━━ Data provided

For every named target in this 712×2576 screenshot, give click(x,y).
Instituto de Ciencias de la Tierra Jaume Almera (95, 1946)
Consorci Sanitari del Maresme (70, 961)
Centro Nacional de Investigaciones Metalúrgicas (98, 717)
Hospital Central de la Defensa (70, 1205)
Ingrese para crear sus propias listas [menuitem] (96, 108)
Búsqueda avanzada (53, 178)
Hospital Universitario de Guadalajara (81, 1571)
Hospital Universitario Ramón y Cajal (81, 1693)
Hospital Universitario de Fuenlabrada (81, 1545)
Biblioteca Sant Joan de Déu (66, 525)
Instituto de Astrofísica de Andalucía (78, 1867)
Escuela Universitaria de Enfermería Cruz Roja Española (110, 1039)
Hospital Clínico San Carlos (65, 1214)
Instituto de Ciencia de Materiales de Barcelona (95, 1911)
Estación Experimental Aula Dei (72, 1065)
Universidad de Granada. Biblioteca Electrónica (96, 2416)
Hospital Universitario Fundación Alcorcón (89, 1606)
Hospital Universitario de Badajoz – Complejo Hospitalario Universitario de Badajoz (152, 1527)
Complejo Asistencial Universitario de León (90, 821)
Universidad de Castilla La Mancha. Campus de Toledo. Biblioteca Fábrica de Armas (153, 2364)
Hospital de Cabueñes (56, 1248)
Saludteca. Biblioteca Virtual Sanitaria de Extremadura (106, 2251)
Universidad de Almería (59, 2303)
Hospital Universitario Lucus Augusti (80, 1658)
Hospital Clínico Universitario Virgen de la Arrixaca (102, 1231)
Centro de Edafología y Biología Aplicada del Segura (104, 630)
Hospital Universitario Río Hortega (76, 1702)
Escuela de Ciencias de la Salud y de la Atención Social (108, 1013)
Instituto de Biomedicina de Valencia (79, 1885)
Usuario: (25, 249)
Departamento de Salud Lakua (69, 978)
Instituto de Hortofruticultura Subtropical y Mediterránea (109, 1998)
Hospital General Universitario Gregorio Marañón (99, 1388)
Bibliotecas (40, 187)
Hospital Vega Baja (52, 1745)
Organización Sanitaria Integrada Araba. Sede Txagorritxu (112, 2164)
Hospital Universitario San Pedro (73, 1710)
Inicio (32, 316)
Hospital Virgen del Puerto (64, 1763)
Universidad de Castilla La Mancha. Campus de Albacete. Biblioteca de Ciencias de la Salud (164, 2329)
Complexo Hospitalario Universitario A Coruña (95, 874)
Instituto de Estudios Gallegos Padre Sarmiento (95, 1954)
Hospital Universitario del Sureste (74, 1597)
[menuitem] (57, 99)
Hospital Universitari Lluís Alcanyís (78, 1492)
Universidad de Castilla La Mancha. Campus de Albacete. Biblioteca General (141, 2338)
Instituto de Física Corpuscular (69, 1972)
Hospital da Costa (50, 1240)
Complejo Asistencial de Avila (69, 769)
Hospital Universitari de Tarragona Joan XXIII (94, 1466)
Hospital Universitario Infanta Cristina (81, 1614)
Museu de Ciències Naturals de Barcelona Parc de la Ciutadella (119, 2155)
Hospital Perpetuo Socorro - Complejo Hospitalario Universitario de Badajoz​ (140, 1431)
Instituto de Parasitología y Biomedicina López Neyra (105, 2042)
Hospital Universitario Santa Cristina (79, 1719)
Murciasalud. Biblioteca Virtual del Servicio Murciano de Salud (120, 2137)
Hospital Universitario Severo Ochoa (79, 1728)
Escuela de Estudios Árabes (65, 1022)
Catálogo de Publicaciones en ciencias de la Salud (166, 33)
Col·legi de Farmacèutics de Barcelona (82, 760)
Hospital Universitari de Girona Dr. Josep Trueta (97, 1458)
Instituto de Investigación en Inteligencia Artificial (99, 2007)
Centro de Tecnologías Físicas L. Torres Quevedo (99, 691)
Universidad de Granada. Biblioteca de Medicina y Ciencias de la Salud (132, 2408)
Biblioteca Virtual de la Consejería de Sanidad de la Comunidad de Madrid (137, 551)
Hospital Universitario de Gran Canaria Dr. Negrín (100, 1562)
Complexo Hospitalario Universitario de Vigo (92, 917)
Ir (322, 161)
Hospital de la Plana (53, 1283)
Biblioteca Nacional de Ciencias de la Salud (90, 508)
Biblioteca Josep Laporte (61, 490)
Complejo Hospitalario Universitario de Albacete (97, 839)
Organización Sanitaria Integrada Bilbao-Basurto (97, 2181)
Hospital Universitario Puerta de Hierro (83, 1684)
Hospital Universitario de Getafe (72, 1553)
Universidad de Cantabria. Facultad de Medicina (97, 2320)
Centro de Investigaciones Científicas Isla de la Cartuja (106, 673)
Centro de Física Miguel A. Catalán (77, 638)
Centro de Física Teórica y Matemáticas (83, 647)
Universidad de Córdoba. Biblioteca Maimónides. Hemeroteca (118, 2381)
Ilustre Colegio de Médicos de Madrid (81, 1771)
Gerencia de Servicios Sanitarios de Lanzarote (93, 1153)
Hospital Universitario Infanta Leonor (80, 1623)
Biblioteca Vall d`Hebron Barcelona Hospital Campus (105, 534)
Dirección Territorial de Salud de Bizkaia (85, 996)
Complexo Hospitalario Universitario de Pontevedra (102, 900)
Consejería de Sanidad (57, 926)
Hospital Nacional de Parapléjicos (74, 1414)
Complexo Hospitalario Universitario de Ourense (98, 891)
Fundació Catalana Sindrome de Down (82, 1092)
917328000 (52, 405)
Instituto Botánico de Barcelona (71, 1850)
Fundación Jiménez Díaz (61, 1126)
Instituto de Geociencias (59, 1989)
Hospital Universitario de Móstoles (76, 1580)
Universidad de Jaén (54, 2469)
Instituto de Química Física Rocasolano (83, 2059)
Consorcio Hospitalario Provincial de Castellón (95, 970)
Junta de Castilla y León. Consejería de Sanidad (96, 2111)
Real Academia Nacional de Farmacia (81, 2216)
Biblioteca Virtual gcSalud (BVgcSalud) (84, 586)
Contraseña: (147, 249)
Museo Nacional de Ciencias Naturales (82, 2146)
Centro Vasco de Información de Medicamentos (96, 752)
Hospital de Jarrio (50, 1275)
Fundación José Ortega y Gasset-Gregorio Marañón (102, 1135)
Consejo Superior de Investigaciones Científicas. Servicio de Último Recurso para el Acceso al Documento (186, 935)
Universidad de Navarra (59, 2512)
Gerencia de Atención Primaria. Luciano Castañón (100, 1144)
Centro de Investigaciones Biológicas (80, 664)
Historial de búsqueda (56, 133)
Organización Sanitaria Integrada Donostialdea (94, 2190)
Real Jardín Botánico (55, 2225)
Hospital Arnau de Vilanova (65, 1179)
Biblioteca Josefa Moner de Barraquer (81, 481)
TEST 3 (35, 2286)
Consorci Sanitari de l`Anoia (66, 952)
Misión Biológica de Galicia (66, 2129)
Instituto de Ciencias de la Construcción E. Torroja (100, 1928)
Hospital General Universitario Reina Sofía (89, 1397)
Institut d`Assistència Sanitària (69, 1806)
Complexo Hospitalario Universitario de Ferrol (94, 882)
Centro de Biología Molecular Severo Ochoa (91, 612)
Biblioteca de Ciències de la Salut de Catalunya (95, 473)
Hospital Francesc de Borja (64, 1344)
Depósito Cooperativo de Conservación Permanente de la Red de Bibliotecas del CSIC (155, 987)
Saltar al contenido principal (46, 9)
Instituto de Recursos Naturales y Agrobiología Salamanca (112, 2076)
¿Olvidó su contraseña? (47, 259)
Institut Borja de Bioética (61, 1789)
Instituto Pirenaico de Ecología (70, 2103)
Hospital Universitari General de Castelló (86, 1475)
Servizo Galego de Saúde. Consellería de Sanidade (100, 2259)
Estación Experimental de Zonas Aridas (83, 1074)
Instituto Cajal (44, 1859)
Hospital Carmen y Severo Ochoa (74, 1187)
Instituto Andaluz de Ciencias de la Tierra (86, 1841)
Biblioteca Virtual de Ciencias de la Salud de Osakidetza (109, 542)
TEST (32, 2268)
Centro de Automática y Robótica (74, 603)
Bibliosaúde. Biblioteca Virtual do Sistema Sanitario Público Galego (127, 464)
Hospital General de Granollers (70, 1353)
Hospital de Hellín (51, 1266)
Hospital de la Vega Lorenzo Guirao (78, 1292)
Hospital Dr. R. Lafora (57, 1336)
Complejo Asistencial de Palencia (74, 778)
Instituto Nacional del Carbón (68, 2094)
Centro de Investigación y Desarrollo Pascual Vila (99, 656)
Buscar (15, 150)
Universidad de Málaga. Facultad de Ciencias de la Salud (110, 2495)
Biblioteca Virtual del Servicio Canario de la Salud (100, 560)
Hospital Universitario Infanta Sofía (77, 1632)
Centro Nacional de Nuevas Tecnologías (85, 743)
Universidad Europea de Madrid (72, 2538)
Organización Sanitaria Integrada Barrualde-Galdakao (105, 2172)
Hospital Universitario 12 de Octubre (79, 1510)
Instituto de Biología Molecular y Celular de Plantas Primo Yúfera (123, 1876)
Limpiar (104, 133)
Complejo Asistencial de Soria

━━━━

The task ->
Looking through the entries, count the lines that hold the word "Escuela" and state that count alone.

Reply to the task ->
3